Мне очень хотелось сказать этой старухе, что мамочка моя никакая не Марина, что ее зовут Мириам, но сказать я не могла ничего, потому что они ели из одной тарелки, и слезы текли по лицу Надежды Ивановны, и не только из живого, но и из белого, неживого глаза, и по маминому лицу тоже текли слезы.

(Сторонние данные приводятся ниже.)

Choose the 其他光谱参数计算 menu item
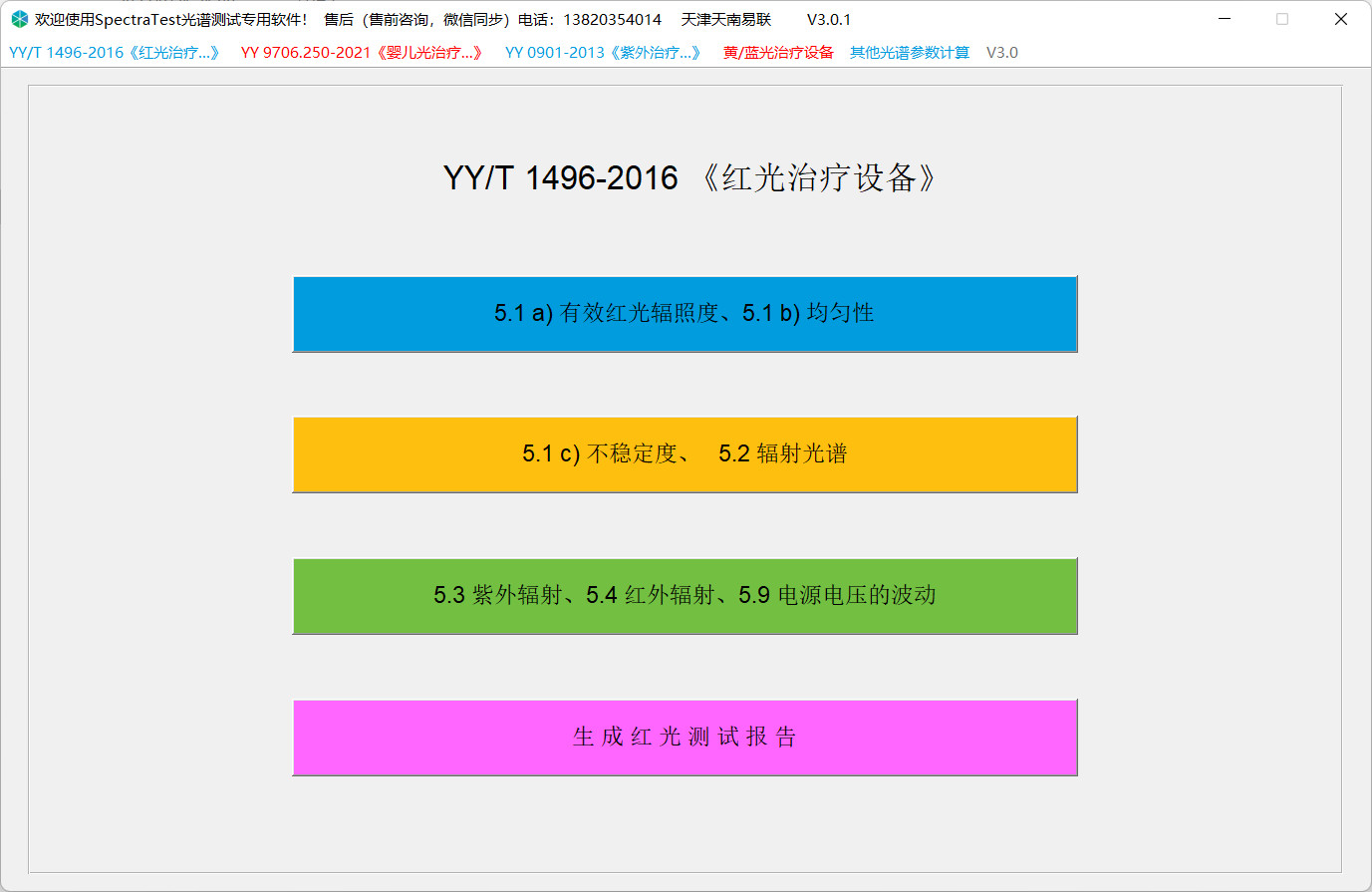 click(909, 53)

– Вкусный ты суп варишь, Марина Борисовна, – сказала Надежда Ивановна. – И чего ты в него ложишь?
Она последний раз облизнула ложку и положила ее рядом с тарелкой:
– Спасибо тебе. Отмучилась моя доченька.
…Давно никого нет. Нины, Надежды Ивановны. Мамы уже двадцать лет как нет. И перловый суп я никогда не варю.
Сквозная линия
Диана
Ребенок был похож на ежика – иглистой щеткой темных волос, любопытным вытянутым носом, узким к кончику, и забавными повадками существа самостоятельного, постоянно принюхивающегося, и совершенной своей неприступностью для ласки, для прикосновения, не говоря уж – материнского поцелуя. Но и мамаша его, судя по всему, тоже была из ежиной породы – она его и не трогала, даже руки ему не протягивала на крутой тропинке, когда они поднимались от пляжа к дому. Так он и карабкался впереди нее, а она медленно шла сзади, давала ему возможность самому цепляться за пучки трав, подтягиваться, скользить вниз и снова подниматься напрямик к дому, минуя плавный поворот шоссе, по которому ходили все нормальные курортники. Ему еще не исполнилось и трех лет, но характер у него был такой отчетливый, такой независимый, что и мать иногда забывала, что он почти младенец, и обращалась с ним, как со взрослым мужчиной, рассчитывала на помощь и покровительство, потом спохватывалась и, посадив малыша на колени, подкидывала легонько, приговаривая: «Поехали за орехами… поехали за орехами», а он хохотал, проваливаясь между коленями в натянувшийся подол материнской юбки…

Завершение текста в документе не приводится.